begin Source document

It reduces stress from network and oneself!

mruddy · 2022-05-02T14:23:33Z

Currently all considered blk.dat files after yield 0 imported blocks (btw one could stop after first ioerror right away!)

That can be the case, but it is not the case a lot of the time. For example, this issue deals with the cases where reads fail, and get skipped, in-between blocks. The case where no subsequent blocks get imported is where an actual block read fails and that makes every subsequent block appear to be out of order. That's a different thing.

does it reverse already padded blk.dats

No, this change does not attempt to alter the block files if an error is found (and skipped). This change attempts to stop setting up data that is used by later processing which winds up corrupting the block files.

I'd like to keep this change focused on fixing the original issue and not trying to re-design the import processes.

ryanofsky

Code review ACK 425fc88, but I think the current fix is more confusing and fragile than it needs to be. I would suggest something like ryanofsky@07c05a1 as a more straightforward fix that just passes new FindBlockPos calls the same position that the original FindBlockPos returned, instead of trying to work around the position being different by tweaking the size.

Overall though this is a nice improvement adding a useful test and dealing with a scary looking bug.

src/node/blockstorage.cpp

src/test/blockmanager_tests.cpp

mruddy · 2022-05-05T08:03:39Z

@ryanofsky Thanks for the review. I've put updates related to your comments into 011f6ec. I'll squash the commits after positive code review of these.

I still like what I have in SaveBlockToDisk regarding what is passed into FindBlockPos for the second parameter, nAddSize. When the position and size is known, we pass that in. When only size is known, we pass in block size + header size because we know that's what we'll have to add to the file. And, by doing it this way, we don't have to re-adjust the known position on the way out of SaveBlockToDisk. We will never pass the same position into FindBlockPos for a given block because we either don't know the position, or we pass in where we found the block. The only question is whether we should pass in the positon that FindBlockPos previously returned. I don't see the advantage to doing that because it's kind of like trying to pretend that we don't know what we do know.

jonatack · 2022-05-05T08:08:04Z

Concept ACK.

end Source document

* **Problems**
[a] In the review thread on the block-file fix, why does mruddy pass block size plus header size as nAddSize to FindBlockPos when only the size is known?
[b] Transcribe the review thread on the block-file fix from "Currently all considered" up to and including "the import processes.".
[c] Carry on the review thread on the block-file fix from the point where it stops.

begin Supplied material

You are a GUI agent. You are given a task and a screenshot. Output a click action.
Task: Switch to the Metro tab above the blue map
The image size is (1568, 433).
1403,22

end Supplied material

* **Answers to the exercise**
[a] Block size plus header size is what will have to be added to the file. Passing it this way also means the known position does not need to be re-adjusted on the way out of SaveBlockToDisk.

[b]
Currently all considered blk.dat files after yield 0 imported blocks (btw one could stop after first ioerror right away!)

That can be the case, but it is not the case a lot of the time. For example, this issue deals with the cases where reads fail, and get skipped, in-between blocks. The case where no subsequent blocks get imported is where an actual block read fails and that makes every subsequent block appear to be out of order. That's a different thing.

does it reverse already padded blk.dats

No, this change does not attempt to alter the block files if an error is found (and skipped). This change attempts to stop setting up data that is used by later processing which winds up corrupting the block files.

I'd like to keep this change focused on fixing the original issue and not trying to re-design the import processes.

[c]
(The linter needs appeasing when you repush; consider presenting this pull in its intended final form to ease review.)

The subject line of commit hash 011f6ec54fffb7600ae300851cc9816423f3f4dd is followed by a non-empty line. Subject lines should always be followed by a blank line.

This fixes a blk file size calculation made during reindex that results in increased blk file malformity. The fix is to avoid double counting the size of the serialization header during reindex. This adds a unit test to reproduce the bug before the fix and to ensure that it does not recur. These changes include a log message change also so as to not be as alarming. This is a common and recoverable data corruption. These messages can now be filtered by the debug log reindex category.

mruddy · 2022-05-07T13:07:19Z

ok, i squashed the commits and rebased onto the latest master. bcb0cac is the latest
after working through the feedback. i tested and it still looks good.

mruddy · 2022-05-12T09:52:24Z

just to summarize, i think bcb0cac is the final form of this patch. it's a small, targeted, and uncomplicated bug fix. i think that if we can get some final reviews that this would be ready to merge. thanks!

mruddy · 2022-06-07T10:39:28Z

Is there anything that I can do to get this merged? It's ready to merge as far as I can tell.

ryanofsky

Code review ACK bcb0cac. This is a disturbing bug with an easy fix which seems well-worth merging.

I still like what I have in SaveBlockToDisk regarding what is passed into FindBlockPos for the second parameter, nAddSize. When the position and size is known, we pass that in. When only size is known, we pass in block size + header size because we know that's what we'll have to add to the file.

To me, this sounds more complicated that just passing the same size.

And, by doing it this way, we don't have to re-adjust the known position on the way out of SaveBlockToDisk.

This is inaccurate because WriteBlockToDisk is adjusting the position here if dbp is null. Instead of SaveBlockToDisk sometimes adjusting the position, and sometimes not adjusting it, I think it is clearer if SaveBlockToDisk always adjusts the position as in ryanofsky@07c05a1. Just making the adjustment in SaveBlockToDisk explicit at all is improvement. I'm pretty sure I stared at this code for an hour before I noticed the hidden adjustment in WriteBlockToDisk that was critical to making it work.

We will never pass the same position into FindBlockPos for a given block because we either don't know the position, or we pass in where we found the block. The only question is whether we should pass in the positon that FindBlockPos previously returned. I don't see the advantage to doing that because it's kind of like trying to pretend that we don't know what we do know.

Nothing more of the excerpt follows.